My vote’s for the Searzall. It isn’t super-quick, but great results!!Get the Bernzomatic TS-8000 torch to go with it (and do NOT use the MAP gas canister that comes with the torch). The tanks of “camp gas” (coleman propane cylinders) is what you need for stability. Make sure you follow their initial seasoning / burn-in instructions to the letter.
Hey fischersd, I’m interested in your recommendations. Seems like you’ve got lots of experience with sous vide. I’ve used MAP gas, but is it bad for your health? It isn’t as consistent of a flame as propane. It burns at a higher temp and that’s why I used it. In addition my MAP torch head has a larger flame (not a pencil tip). Have you, or anyone, used the Bernzomatic Flame Spreader? Really curious about your thoughts. Thanks.
@tthomashardie Nope, I haven’t used the Bernzomatic Flame Spreader. Yes, the MAPP gas does burn hotter. That’s actually why the Searzall people tell you to not use it - it can burn out the screens of the Searzall. If you watch the setup video on their site, you’ll see that the spacing of the flame from a Propane tank is very important - and why their setup instructions are so precise. It’s also possible to burn out your screens if you don’t do the initial seasoning/burn-in properly.
@fischersd Cool! Thanks for the info. Really interesting. The Searzall videos are now on my watch list. I just did a “sniff” test between propane and MAP gas. To me propane gives off a rotten egg smell. MAP (Bernzomatic brand) gives off less odor. The best I can describe it as is similar to kimchi, but not as pungent. Fish sauce, maybe?
> @tthomashardie said:
To me propane gives off a rotten egg smell.Propane gas on its own is hard to smell. Because of this propane manufacturers - add - the smell deliberately to alert customers to possible propane leaks, which can be a safety hazard. The smell you are smelling is the odorant that is added to propane, so if a leak occurs you can smell it.
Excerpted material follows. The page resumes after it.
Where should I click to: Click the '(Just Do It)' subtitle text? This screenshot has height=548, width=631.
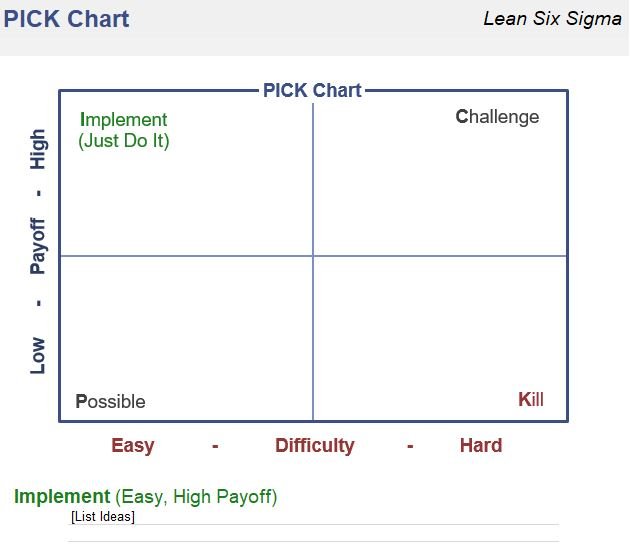click(x=124, y=141)
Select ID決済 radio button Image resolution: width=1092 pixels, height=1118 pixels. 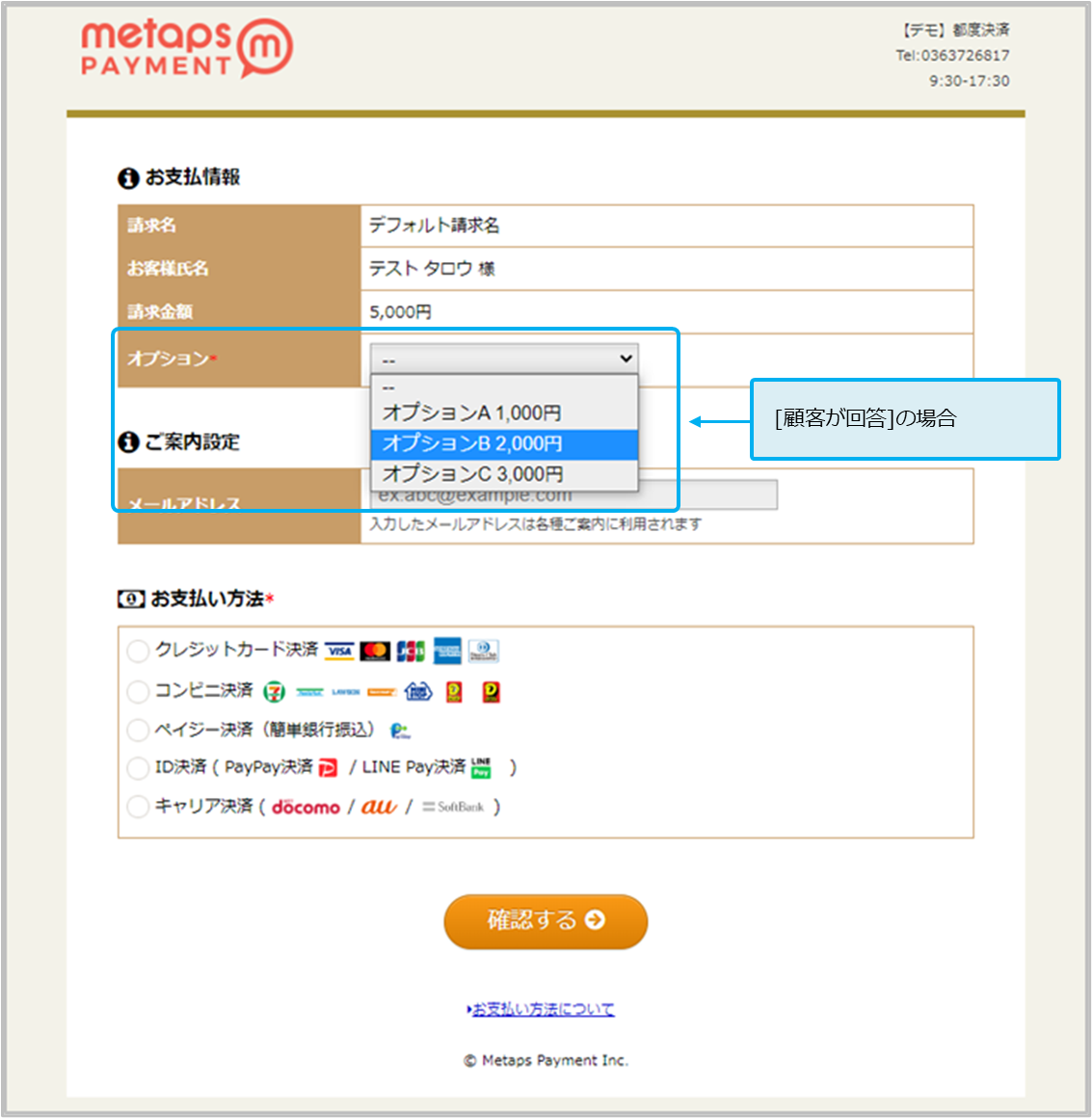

When you are cooking meat don’t be afraid to sear in a very hot pan. Make sure the meat is dry before you start. Initially I was afraid of overcooking but a quick sear in a very hot pan does not permeate very far. I often use a small torch to do the sides of a steak while the flats are browning.
Amazon is no longer selling the Searzall. Booker and Dax emailed me, and said that Amazon assured them that the Searzall attachment would begin to be sold again on December 8th. Of course, it didn’t happen. I’m frustrated because I just bought an Anova and have nothing to sear with. I do not want the taste of the torch.
I recommend the Bernzomatic BZ4500HS Heat Shrink Torch. It’s similar to the TS-8000, but has a wider, more spread-out flame.
Modernist Cuisine recommend to use MAPP gas in preference to butane or propane, due to the hotter flame and less odour transfer.
Would an electric paint gun work? Temperatures up to 1000 degrees.
I suspect not. Butane and propane burn at around 1900 ºC (3450 ºF), so the paint gun will probably not be hot enough. I imagine that you could probably get the outside looking right, but it’ll take longer, meaning that you’d likely transfer too much heat into the interior of the meat.
I found one on eBay but the price threw me for a loop.
Something else that works really well is a propane weed burner. It requires close attention.
It is for outdoors only. It works well if the meat is on a barbecue rack in a barbecue.
Oh holy mackerel, I want one of these. I will use it for searing meat. Yes, that’s all just searing meat. A little ribeye? Not a problem. A Boston Butt? Light that sucker up.